> EXERCISE GOAL
The reply should hold every line of the data, unchanged and complete.

> EXTRACTED RECORDS
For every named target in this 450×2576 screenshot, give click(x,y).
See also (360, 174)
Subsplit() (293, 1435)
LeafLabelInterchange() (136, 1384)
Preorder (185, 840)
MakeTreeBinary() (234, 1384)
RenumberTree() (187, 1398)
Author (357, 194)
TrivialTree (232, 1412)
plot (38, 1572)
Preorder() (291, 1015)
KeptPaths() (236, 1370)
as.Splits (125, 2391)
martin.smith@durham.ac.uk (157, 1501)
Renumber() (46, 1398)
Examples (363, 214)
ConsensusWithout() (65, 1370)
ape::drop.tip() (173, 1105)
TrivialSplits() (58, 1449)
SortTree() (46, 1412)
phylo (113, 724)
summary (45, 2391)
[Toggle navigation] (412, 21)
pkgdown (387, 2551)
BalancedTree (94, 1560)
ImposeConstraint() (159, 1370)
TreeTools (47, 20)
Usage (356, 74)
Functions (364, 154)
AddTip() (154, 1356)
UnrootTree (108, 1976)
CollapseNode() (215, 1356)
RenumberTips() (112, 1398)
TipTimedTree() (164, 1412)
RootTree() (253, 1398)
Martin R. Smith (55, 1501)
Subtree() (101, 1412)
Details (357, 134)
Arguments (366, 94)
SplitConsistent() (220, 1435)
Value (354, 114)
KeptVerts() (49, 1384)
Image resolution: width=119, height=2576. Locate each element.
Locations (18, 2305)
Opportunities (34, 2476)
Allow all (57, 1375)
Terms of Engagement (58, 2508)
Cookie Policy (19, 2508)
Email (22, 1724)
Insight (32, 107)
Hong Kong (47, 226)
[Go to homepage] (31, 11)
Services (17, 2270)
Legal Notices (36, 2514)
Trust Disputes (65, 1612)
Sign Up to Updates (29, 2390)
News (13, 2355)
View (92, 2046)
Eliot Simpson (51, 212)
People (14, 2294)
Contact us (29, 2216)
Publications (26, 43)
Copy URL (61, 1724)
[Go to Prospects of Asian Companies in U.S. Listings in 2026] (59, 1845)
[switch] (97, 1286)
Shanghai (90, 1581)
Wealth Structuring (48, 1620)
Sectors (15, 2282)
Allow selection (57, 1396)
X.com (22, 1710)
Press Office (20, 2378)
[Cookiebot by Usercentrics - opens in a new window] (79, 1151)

> SOLUTION TO THIS EXERCISE
For every named target in this 450×2576 screenshot, give click(x,y).
See also (360, 174)
Subsplit() (293, 1435)
LeafLabelInterchange() (136, 1384)
Preorder (185, 840)
MakeTreeBinary() (234, 1384)
RenumberTree() (187, 1398)
Author (357, 194)
TrivialTree (232, 1412)
plot (38, 1572)
Preorder() (291, 1015)
KeptPaths() (236, 1370)
as.Splits (125, 2391)
martin.smith@durham.ac.uk (157, 1501)
Renumber() (46, 1398)
Examples (363, 214)
ConsensusWithout() (65, 1370)
ape::drop.tip() (173, 1105)
TrivialSplits() (58, 1449)
SortTree() (46, 1412)
phylo (113, 724)
summary (45, 2391)
[Toggle navigation] (412, 21)
pkgdown (387, 2551)
BalancedTree (94, 1560)
ImposeConstraint() (159, 1370)
TreeTools (47, 20)
Usage (356, 74)
Functions (364, 154)
AddTip() (154, 1356)
UnrootTree (108, 1976)
CollapseNode() (215, 1356)
RenumberTips() (112, 1398)
TipTimedTree() (164, 1412)
RootTree() (253, 1398)
Martin R. Smith (55, 1501)
Subtree() (101, 1412)
Details (357, 134)
Arguments (366, 94)
SplitConsistent() (220, 1435)
Value (354, 114)
KeptVerts() (49, 1384)
Image resolution: width=119, height=2576. Locate each element.
Locations (18, 2305)
Opportunities (34, 2476)
Allow all (57, 1375)
Terms of Engagement (58, 2508)
Cookie Policy (19, 2508)
Email (22, 1724)
Insight (32, 107)
Hong Kong (47, 226)
[Go to homepage] (31, 11)
Services (17, 2270)
Legal Notices (36, 2514)
Trust Disputes (65, 1612)
Sign Up to Updates (29, 2390)
News (13, 2355)
View (92, 2046)
Eliot Simpson (51, 212)
People (14, 2294)
Contact us (29, 2216)
Publications (26, 43)
Copy URL (61, 1724)
[Go to Prospects of Asian Companies in U.S. Listings in 2026] (59, 1845)
[switch] (97, 1286)
Shanghai (90, 1581)
Wealth Structuring (48, 1620)
Sectors (15, 2282)
Allow selection (57, 1396)
X.com (22, 1710)
Press Office (20, 2378)
[Cookiebot by Usercentrics - opens in a new window] (79, 1151)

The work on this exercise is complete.